Fusion annotations from different database may be generated by various methods and can differ a lot.
We test if the model trained with annotations from one database can be used to predict fusions from annother database.
Using fusion annotations from FusionGDB ( https://ccsm.uth.edu/FusionGDB/ ),
We trained a model named "model0" and its performance on Test set is:
"
Accuracy on Test Set: 68.6777 %
total: 3199 real=1,predict=1: 655 real=1,predict=0: 879 real=0,predict=1: 123 real=0,predict=0: 1542
Precision on Test Set: 84.1902 %
"
Similarly,we trained a model named "model1" using fusion annotations from ChimerSeq (https://www.kobic.re.kr/chimerdb_mirror/) and have results as:
"
Accuracy on Test Set: 66.0667 %
total: 3000 real=1,predict=1: 948 real=1,predict=0: 559 real=0,predict=1: 459 real=0,predict=0: 1034
Precision on Test Set: 67.3774 %
"

Then,we use model0 to predict the dataset generated with ChimerSeq (model1's training set).
Results
"
Accuracy on Test Set: 52.7000 %
total: 3000 real=1,predict=1: 196 real=1,predict=0: 1311 real=0,predict=1: 108 real=0,predict=0: 1385
Precision on Test Set: 64.4737 %
"

While the results of predicting the dataset generated with FusionGDB (model2's training set) using model1 is:
"
Accuracy on Test Set: 62.3007 %
total: 3199 real=1,predict=1: 958 real=1,predict=0: 576 real=0,predict=1: 630 real=0,predict=0: 1035
Precision on Test Set: 60.3275 %
"

We can clearly see that, the model is still "predictive" for predicting fusions from different dataset.
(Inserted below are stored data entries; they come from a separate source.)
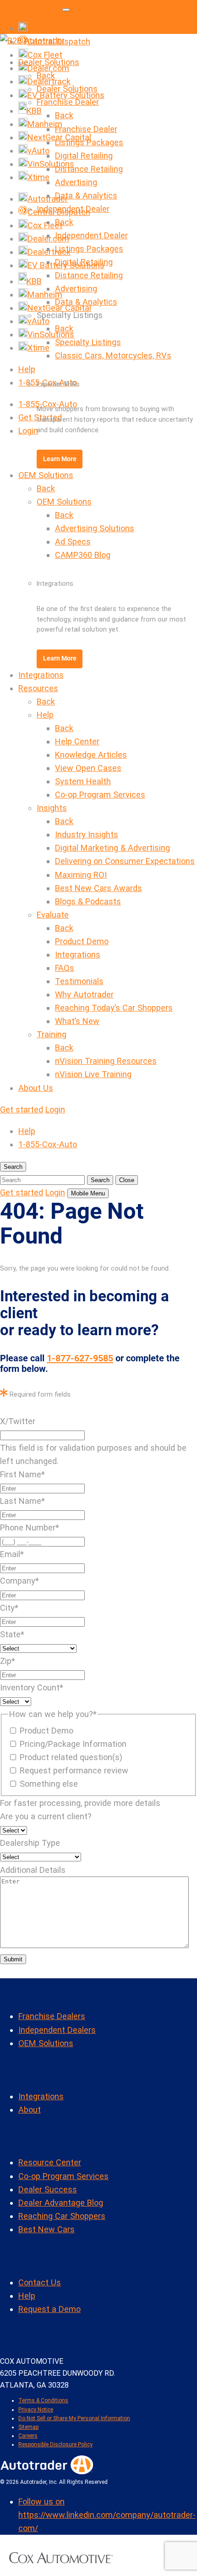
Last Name (22, 1501)
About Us (35, 1088)
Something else (49, 1784)
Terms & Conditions (43, 2400)
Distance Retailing (89, 169)
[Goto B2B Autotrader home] (46, 2471)
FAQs (64, 968)
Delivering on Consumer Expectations (125, 861)
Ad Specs (73, 541)
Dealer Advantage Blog (60, 2202)
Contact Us (39, 2282)
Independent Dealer (73, 209)
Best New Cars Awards (98, 888)
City (9, 1608)
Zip (7, 1661)
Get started (21, 1109)
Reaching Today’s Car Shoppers (114, 1008)
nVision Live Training (93, 1074)
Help (26, 369)
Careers (28, 2436)
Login (28, 430)
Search (100, 1180)
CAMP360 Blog (82, 555)
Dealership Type (30, 1843)
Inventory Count (31, 1687)
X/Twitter (17, 1421)
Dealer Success (47, 2189)
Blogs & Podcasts (88, 901)
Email (12, 1554)
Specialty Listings (88, 342)
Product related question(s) (71, 1757)
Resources (38, 688)
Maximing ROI (81, 875)
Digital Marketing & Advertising (112, 848)
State (12, 1634)
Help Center (77, 741)
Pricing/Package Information (73, 1744)
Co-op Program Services (100, 794)
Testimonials (79, 981)
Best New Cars (46, 2229)
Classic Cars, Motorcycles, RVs (113, 355)
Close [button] (126, 1180)
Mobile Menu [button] (88, 1193)
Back (46, 75)
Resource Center (49, 2162)
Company (19, 1580)
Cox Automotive (30, 6)
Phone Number (29, 1527)
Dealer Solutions (48, 62)
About (29, 2109)
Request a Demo (49, 2309)
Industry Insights (86, 834)
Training (51, 1034)
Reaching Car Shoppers (61, 2216)
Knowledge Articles (91, 755)
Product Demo (82, 941)
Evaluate (53, 914)
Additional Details (33, 1870)
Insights (52, 808)
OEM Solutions (45, 475)
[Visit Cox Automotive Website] (61, 2560)
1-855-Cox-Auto (47, 1144)
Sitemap (28, 2427)
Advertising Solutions (94, 528)
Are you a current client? (46, 1816)
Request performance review (74, 1770)
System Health (83, 781)
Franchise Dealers (51, 2016)
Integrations (41, 675)
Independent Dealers (57, 2030)
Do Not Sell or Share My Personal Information (74, 2418)
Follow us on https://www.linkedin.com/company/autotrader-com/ (107, 2515)
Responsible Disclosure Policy (55, 2444)
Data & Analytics (86, 195)
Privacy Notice (35, 2409)
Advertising (76, 182)
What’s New (77, 1021)
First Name (22, 1474)
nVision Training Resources (106, 1061)
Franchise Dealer (68, 102)
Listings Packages (89, 142)
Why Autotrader (84, 994)
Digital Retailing (84, 155)
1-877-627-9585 (80, 1358)
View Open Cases (88, 768)
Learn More (60, 458)
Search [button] (13, 1166)
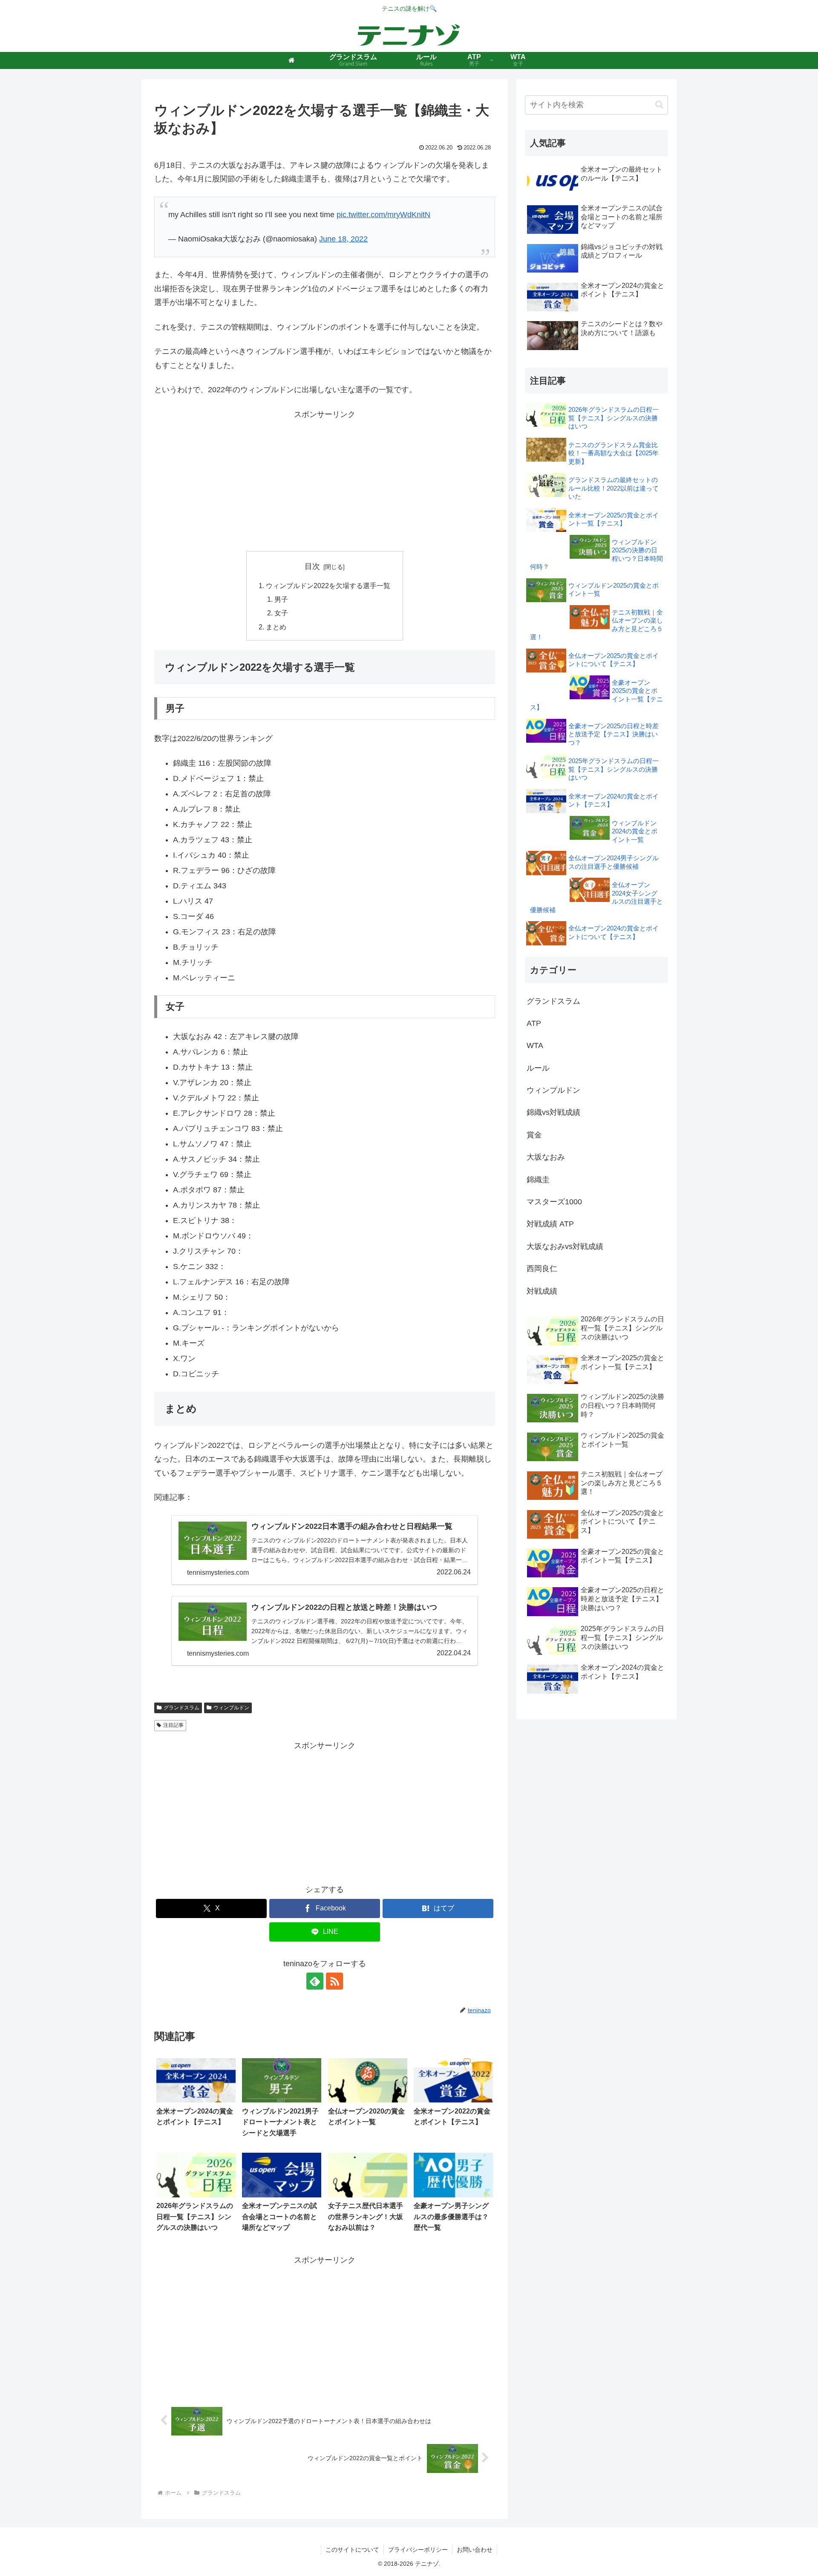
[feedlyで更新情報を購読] (314, 1981)
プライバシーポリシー (418, 2549)
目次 (312, 566)
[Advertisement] (324, 480)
And the "characteristic" of model remains.
For example "model0" have a strict standard for being predicted as fusion ( the truth label of fusion and not fusion is 1:1 while (948+459):(559+1034) is lower. )
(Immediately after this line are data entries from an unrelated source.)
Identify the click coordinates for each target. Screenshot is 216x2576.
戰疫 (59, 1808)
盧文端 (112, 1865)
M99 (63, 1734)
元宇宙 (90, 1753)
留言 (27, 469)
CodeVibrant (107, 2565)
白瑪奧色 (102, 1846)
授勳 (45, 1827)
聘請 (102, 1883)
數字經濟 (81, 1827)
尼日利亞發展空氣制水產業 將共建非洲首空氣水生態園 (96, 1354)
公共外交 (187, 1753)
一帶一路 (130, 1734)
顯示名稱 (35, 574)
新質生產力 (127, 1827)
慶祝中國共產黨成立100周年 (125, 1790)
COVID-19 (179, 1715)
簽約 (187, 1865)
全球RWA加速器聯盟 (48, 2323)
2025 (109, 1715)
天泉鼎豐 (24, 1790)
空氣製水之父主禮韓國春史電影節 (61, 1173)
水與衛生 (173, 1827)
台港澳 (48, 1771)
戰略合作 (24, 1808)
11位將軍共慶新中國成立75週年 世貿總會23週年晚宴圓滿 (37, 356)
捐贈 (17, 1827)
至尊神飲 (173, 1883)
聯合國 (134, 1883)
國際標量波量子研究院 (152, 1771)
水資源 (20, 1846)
So,when predicting another dataset whose signs of fusion are more ambiguous, it misses more positive genes.( Accuracy:52.7000 % with predicted_1 : predicted_0 =(196+108):(1311+1385) )
But as the standard is stricter,the precision is pretty high( 64.4737 % ), which is very important.( false negative is much more acceptable than false positive in this case.)